その間もサラは矢を放ち攻撃しているが、先程までとは違いダメージを大きく与えれているようには見えない。
そしてフルングニルが動き出した事で、サラを肩車したオレは距離を取る。
「さて、本番だな」
オレは小さく呟く。
フルングニルはオレに手を向ける。
すると、先ほどとは比べ物にならない速さで魔法が放たれ、一瞬で俺の周りに大きな岩の壁が出来る。
オレは囲まれる前にすぐに空へと飛ぶが…すぐに襲ってくる岩の弾。それらをサラが矢で打ち落とし難を逃れる。
地面を走れば広範囲の魔法。空に逃げれば岩の弾。強化後の戦いは、防戦一方になってしまった。
(だが……もうすぐチャンスが来る)
オレとサラが襲ってくる岩の弾を弾いていると、リリーがフルングニルの後ろから走ってくる。
サラはそれに気付きフルングニルの注意を引くために属性矢を放つ。強化前では直撃していた属性矢も、フルングニルは簡単に対処して岩の壁で弾いてしまう。
だが注意を引くにはその一瞬で十分だった。
フルングニルの後方を走るリリーは、そのままの速度でフルングニルの背中に飛び乗る。
そしてリリーの後方には天使の群れがいる。
フルングニルだけでも辛いのに、何故天使を連れてくるのか?
これも作戦の内だ。
リリーがそこで一瞬動きを止めると、天使達は各々魔法を放ち始める。
リリーの頭上には多数の魔法陣。
リリーはフルングニルの背中。
であれば、もしリリーが魔法を回避すれば?
これはオレが戦っていて気付いた事なのだが…。
天使達の雷魔法は強力で、Lv70以下の後衛職プレイヤーであれば一撃で即死する程だ。
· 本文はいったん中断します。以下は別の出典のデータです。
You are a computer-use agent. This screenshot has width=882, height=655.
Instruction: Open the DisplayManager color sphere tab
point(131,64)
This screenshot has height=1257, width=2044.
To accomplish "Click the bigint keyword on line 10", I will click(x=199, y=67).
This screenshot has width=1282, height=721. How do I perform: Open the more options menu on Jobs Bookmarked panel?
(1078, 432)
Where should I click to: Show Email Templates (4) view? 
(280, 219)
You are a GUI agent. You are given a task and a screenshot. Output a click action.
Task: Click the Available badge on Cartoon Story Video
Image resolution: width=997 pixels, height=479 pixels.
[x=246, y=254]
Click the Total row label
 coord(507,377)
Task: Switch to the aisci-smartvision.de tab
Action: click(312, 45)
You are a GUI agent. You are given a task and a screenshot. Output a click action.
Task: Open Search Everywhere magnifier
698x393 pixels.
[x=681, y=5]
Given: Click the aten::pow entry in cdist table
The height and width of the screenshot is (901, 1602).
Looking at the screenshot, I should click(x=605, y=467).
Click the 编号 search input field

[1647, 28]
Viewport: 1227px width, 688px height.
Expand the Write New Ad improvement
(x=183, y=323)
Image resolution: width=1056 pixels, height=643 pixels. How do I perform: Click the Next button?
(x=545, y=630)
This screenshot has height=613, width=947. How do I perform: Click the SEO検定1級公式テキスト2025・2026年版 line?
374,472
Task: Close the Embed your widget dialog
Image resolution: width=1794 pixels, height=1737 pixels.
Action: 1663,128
だがその魔法を回避していた所、避けた落雷が巨人にそのまま当たり巨人を打ち砕いた。
プレイヤーにしか目がいっていないのか、それともAIが雑で、攻撃優先としかなっていないのか。
その為乱戦になってからは、天使と巨人の同士打ちも多く見られた。…それを利用する。
リリーは発動の瞬間にフルングニルの背中を駆け上る。
岩の巨人だけあってゴツゴツしていて、足場は十分で登りやすそう。
そしてフルングニルは背中の感覚が鈍いのか、奴はリリーが登っていたことに全く気付かなかった。そんな、完全に無防備な背中に天使の魔法が着弾する。
「ぬおッ!」
フルングニルが突然の衝撃に、うめき声を上げてよろめく。
天使達は次の魔法を放つ。
リリーは更に駆け上り既にフルングニルの頭の上にいる。
「サラ!いくぞ!」
「ええ!」
オレは一気にフルングニルとの距離を詰め始める。
サラは衝撃によろめき、隙だらけのフルングニルの頭を属性矢で狙う。
だがフルングニルはこちらの動きは見えているため、岩の壁で防御壁を作った後に後方へ振り向こうとする。オレはフルングニルが振り向くのと逆側へ回り込む。
…流石に視界外は隙だらけだ。
「樹!アレを使うわ!」
「ああ!」
サラはイベントリから光り輝く矢を取り出し弓に構える。
その直後フルングニルの頭に落ちていく、天使による多数の落雷。リリーは間一髪の所で飛び降りて回避している。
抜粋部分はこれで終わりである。